Besides defining your brand, color grabs attention, conveys the right emotions, and also helps illustrate the hierarchy of page elements in your design. It’s a big influence in user engagement.  

Also important for influencing engagement are a good user experience and well-written content (especially specific CTA wording). However, if you include these elements in your web design but still showcase a light-colored CTA on top of a white background, your conversion opportunity will go completely unnoticed.

You need users to easily find your website’s navigation, follow the page’s story, read important headlines (or skim certain areas of content), and click on any necessary actions that get them to their next step in the conversion process. Something as simple as the psychology of color can influence all these actions.

The psychology of color helps you predict how your customers will respond to the elements on your web page. Certain colors trigger certain emotions in people. For example, blue conveys trust and dependability. Green conveys growth and health. Orange conveys friendliness and confidence. Gray creates balance and is neutral. Understanding your target audience will help you determine the right colors. Is your business targeted to a specific gender?  Do you want to evoke a classy vibe or a fun and youthful feel? Is your product or service high-end or affordable? Colors can bring about the emotion you want to convey for your brand.
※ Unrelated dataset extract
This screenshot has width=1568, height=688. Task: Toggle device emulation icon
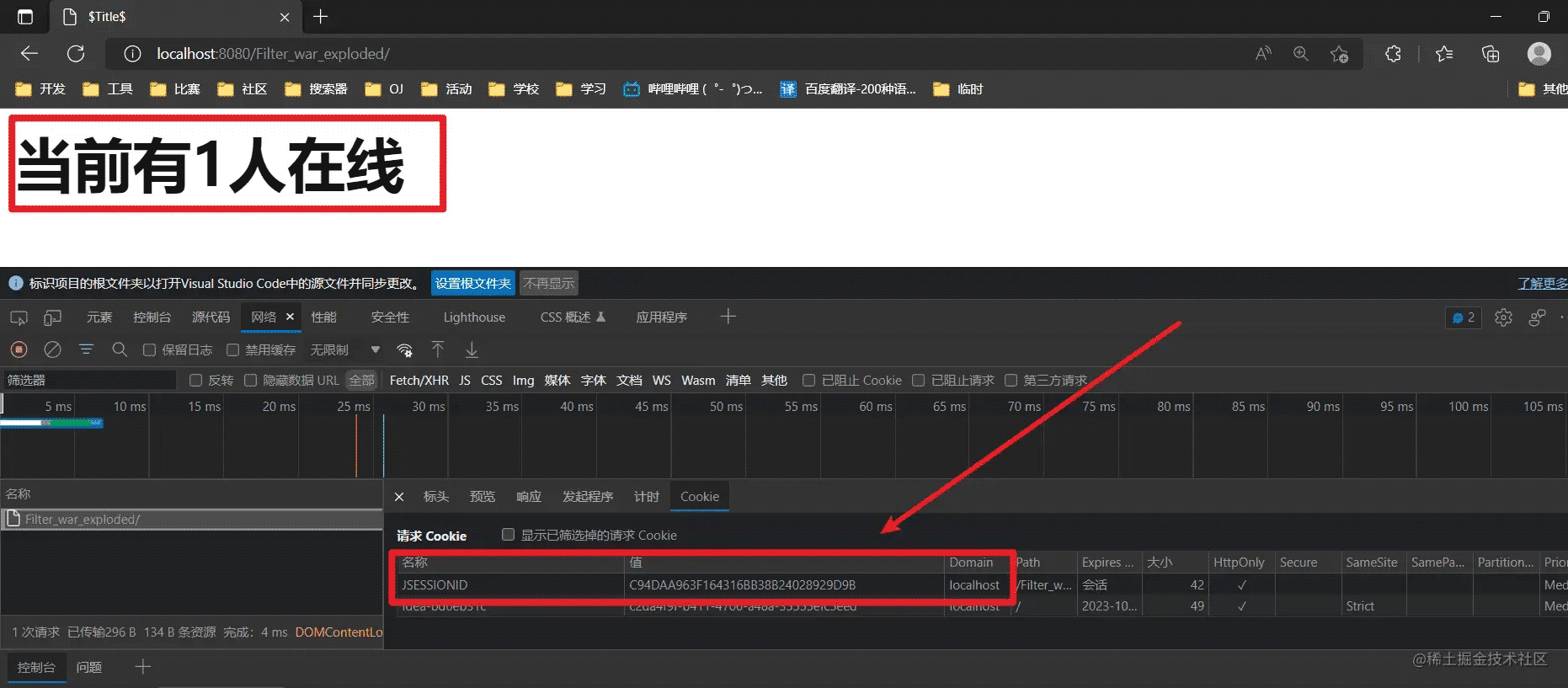click(53, 317)
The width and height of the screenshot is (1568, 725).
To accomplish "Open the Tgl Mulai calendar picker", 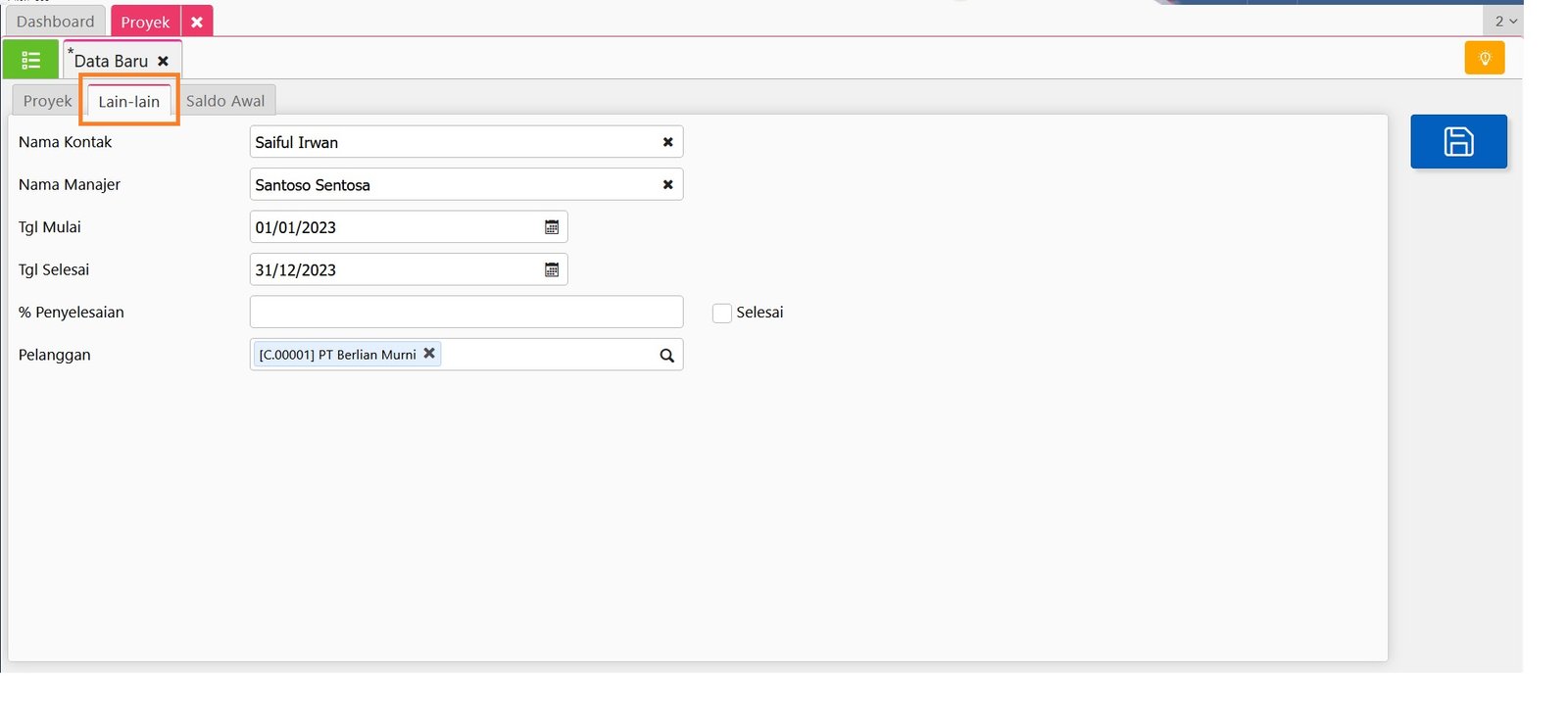I will 552,227.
What really makes your customers tick? Find out with: The Psychology of Inbound  Marketing

Here are some specific ways that color can influence the outcome of your website:

Contrast and Placement

Contrast is a measure of variation between two colors. Colors on the opposite sides of the color wheel provide the greatest level of contrast. By adding contrast between text, background, and buttons, the user’s eye is influenced to move throughout the page; if designed correctly in terms of color contrast, your eye will be led to the important elements on your page. Other factors to consider include whether or not your colors contrast enough for text to be legible and if the CTAs pop out at you as a user.

As for color palettes, thanks to minimalistic trends in modern web design, the emphasis is on simple colors that guide the user's attention to particular elements on the page.  A lot of modern designs include white backgrounds with subtle “pops” of color, similar to the new SmartBug website.

Interactions and UI Patterns

Color isn’t there just to be visually pleasing; it can indicate functionality. Color clues indicate how a user should interact with a particular experience.

Certain colors better communicate alert indications and error messages in form fields and other visual elements. Other examples include button states, breadcrumbs, tabs, links, and multi-step indicators.

A/B Testing

A/B testing can take the guesswork out of design to determine which colors work best for your CTAs. Moz did a case study on how color psychology improved its website with a simple change of color. Changing a CTA button from green to yellow resulted in a 187.4% increase in conversions on its website. This showcases how great of an impact a simple color change can make to a website. These small changes are less risky and costly for smaller companies. Experiment with contrasting colors, accent colors, and background combinations to find out which is best.

HubSpot A/B tested a landing page and did a button color test. One would assume green would win out because red indicates warnings or “stop.” Green connotes “natural” and “environment” and is widely used on many websites.

website user engagement color test

The results showed that red outperformed the green button by 21%. The main takeaway is not to go out and blindly switch CTA buttons without testing.

For CTAs, there is no one color that converts better than the rest, but bright colors are known to get a lot of clicks. According to Kissmetrics, in strict testing environments, red, green, orange, and yellow are the highest-converting colors.

To sum it all up, color is a powerful tool that can vastly improve user engagement. It definitely can take a certain skill set to choose the right colors.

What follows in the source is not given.